How Long Will The Stent Stay In The Body?
There is no hard and fast rule about this. The stent has to be kept in place as long as necessary, i.e. until the obstruction is relieved. This depends on the cause of obstruction and the nature of its treatment. In the majority of patients, the stents are required for only a short duration, from a few weeks to a few months. However, a stent in the right position can stay in for up to 6 months without the need to replace it. When the underlying problem is not a kidney stone, the stent can stay even longer. There are special stents which may be left in for much longer. Dr Vasudevan will tell you how long he expects your stent to remain in place.
How Is A Stent Removed?
This is a short procedure and consists of removal of the stent using a flexible cystoscope, usually under local anaesthesia. Sometimes a stent can be left with a thread attached to its lower end that stays outside the body through the urethra. Such stents can be removed by just pulling this thread.
Is There An Alternative Option To The Use Of A Stent?
There is no simple alternative option.
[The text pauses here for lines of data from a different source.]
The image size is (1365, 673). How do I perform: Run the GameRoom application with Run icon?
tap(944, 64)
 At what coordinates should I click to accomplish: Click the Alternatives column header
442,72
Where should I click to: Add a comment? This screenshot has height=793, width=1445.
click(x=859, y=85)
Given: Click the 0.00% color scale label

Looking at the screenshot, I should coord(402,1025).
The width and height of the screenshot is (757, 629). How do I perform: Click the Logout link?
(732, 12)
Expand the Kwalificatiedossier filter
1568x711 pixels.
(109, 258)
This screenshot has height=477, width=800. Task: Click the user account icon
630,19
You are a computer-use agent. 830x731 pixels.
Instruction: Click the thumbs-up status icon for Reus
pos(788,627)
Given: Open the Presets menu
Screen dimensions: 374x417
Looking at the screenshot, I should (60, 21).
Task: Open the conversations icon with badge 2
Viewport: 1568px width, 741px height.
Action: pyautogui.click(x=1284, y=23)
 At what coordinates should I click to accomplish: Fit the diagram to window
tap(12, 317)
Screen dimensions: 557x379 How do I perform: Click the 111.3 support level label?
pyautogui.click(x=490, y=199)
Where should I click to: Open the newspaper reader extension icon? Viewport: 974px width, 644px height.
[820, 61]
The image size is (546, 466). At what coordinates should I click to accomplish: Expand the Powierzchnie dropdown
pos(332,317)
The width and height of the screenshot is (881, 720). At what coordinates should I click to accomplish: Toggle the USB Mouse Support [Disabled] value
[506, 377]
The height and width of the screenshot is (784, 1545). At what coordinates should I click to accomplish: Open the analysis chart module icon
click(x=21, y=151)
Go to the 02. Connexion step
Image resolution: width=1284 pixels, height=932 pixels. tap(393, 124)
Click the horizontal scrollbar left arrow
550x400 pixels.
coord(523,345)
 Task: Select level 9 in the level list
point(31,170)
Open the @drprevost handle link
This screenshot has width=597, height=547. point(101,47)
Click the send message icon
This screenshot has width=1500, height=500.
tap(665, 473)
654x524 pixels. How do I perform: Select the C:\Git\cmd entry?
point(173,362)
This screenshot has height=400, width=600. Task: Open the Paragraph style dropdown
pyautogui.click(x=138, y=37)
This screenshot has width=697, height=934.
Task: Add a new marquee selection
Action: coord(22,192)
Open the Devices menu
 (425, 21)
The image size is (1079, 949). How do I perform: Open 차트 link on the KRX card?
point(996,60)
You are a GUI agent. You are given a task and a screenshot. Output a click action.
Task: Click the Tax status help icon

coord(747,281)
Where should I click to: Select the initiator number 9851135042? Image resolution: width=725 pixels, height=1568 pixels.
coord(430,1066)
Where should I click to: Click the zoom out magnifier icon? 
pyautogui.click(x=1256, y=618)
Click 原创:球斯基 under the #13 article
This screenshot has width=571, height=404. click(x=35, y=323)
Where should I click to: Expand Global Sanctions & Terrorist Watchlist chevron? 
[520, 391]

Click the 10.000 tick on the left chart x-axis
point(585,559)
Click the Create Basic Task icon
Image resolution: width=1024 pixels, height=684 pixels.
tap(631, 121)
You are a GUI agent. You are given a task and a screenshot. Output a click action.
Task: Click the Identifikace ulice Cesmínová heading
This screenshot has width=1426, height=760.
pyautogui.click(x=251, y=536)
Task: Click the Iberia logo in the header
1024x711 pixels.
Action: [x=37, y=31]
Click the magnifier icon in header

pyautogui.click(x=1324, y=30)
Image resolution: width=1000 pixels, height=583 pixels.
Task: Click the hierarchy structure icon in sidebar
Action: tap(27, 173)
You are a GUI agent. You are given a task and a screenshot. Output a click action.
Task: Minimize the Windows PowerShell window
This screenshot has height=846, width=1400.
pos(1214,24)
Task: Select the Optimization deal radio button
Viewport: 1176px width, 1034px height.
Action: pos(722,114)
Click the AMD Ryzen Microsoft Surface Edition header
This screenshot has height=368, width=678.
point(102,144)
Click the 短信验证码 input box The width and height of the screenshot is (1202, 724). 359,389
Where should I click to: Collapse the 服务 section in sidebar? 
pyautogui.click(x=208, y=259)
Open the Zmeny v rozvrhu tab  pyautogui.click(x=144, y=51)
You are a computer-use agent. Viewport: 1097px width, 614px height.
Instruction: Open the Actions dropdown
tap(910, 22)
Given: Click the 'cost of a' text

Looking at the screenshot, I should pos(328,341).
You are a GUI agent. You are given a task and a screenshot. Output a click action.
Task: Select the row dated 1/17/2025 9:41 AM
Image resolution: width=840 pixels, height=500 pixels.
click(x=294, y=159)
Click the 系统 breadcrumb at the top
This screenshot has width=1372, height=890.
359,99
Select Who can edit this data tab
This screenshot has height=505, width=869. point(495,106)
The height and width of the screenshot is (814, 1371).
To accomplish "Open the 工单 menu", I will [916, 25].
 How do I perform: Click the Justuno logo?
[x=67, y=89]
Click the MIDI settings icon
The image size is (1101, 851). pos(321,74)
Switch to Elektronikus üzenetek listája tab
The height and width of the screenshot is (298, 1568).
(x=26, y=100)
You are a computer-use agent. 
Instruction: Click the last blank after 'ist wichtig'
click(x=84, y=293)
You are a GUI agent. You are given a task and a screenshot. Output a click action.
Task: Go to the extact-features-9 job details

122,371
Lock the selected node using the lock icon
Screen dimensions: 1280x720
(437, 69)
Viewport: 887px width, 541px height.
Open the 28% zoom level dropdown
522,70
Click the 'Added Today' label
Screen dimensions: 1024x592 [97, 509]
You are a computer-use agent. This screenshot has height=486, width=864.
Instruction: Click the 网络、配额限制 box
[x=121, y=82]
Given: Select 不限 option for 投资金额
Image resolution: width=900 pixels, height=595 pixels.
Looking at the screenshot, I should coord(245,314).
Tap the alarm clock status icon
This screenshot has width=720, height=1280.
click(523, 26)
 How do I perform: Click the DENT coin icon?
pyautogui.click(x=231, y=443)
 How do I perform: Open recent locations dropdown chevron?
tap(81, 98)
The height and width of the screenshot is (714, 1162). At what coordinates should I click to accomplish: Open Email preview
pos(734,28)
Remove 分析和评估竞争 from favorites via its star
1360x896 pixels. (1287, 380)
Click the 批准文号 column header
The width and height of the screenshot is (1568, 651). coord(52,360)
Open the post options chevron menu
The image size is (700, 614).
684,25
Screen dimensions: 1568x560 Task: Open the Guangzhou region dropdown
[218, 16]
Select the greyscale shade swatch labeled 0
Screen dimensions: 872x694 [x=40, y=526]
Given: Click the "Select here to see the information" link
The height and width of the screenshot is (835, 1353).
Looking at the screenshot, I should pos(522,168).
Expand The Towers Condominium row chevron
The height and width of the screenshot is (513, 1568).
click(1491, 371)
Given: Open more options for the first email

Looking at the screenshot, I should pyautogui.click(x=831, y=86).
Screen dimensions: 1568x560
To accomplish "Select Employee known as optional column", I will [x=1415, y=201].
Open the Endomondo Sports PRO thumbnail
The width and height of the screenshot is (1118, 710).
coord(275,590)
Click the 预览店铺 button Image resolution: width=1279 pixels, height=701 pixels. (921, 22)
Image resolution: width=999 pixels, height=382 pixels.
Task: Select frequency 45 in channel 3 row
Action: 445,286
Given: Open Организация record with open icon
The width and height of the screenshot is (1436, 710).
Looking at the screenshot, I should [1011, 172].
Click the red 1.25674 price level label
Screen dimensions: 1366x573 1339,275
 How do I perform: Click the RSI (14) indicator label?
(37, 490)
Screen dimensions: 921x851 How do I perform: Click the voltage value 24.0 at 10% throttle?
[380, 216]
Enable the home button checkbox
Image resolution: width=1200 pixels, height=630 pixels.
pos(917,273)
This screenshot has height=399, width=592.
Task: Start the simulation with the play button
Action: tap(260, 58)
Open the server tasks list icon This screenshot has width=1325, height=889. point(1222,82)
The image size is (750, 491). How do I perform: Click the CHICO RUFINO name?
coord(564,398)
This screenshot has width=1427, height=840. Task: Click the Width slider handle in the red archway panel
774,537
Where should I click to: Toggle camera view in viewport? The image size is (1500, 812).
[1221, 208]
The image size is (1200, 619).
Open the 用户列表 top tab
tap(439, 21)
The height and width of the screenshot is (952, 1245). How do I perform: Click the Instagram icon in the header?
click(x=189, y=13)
In some patients, a tube draining the urine to the outside call a ‘nephrostomy tube’, may be placed in the kidney. However, this involves carrying a urine collection bag attached to your back, which requires proper care.
Is There A Possibility Of A Urine Tract Infection?
The presence of a stent, along with the underlying kidney problem, makes it more likely that you could get a urinary tract infection. Some of the symptoms that you may experience if you get a urinary tract infection are raised temperature, increased pain or discomfort in the kidney or bladder area, a burning sensation while passing urine and feeling unwell. In order to confirm if an infection is present a formal urine test needs to be done. If this confirms an infection then antibiotics will be given to treat it.
What Care Do I Need To Take?
- It is essential that you drink plenty of fluids, mainly water, a day.
- This will help to cut down the risk of getting an infection and will reduce the amount of blood in the urine. It will also help in the treatment of stones.
- If you experience bothersome pain you can take painkillers for relief, on the advice Dr Vasudevan.
- If you have got a stent with a thread coming down from the urethra outside the body, then more care will be needed so as not to dislodge the thread.
When Should I Call For Help?
You should contact Dr Vasudevan. if:
- You experience a constant and unbearable pain associated with the stent.
- You have symptoms of urinary tract infection as mentioned above (e.g. a raised temperature, pain during passing urine and feeling unwell).
- The stent gets dislodged or falls out.
- You notice a significant change in the amount of blood in your urine.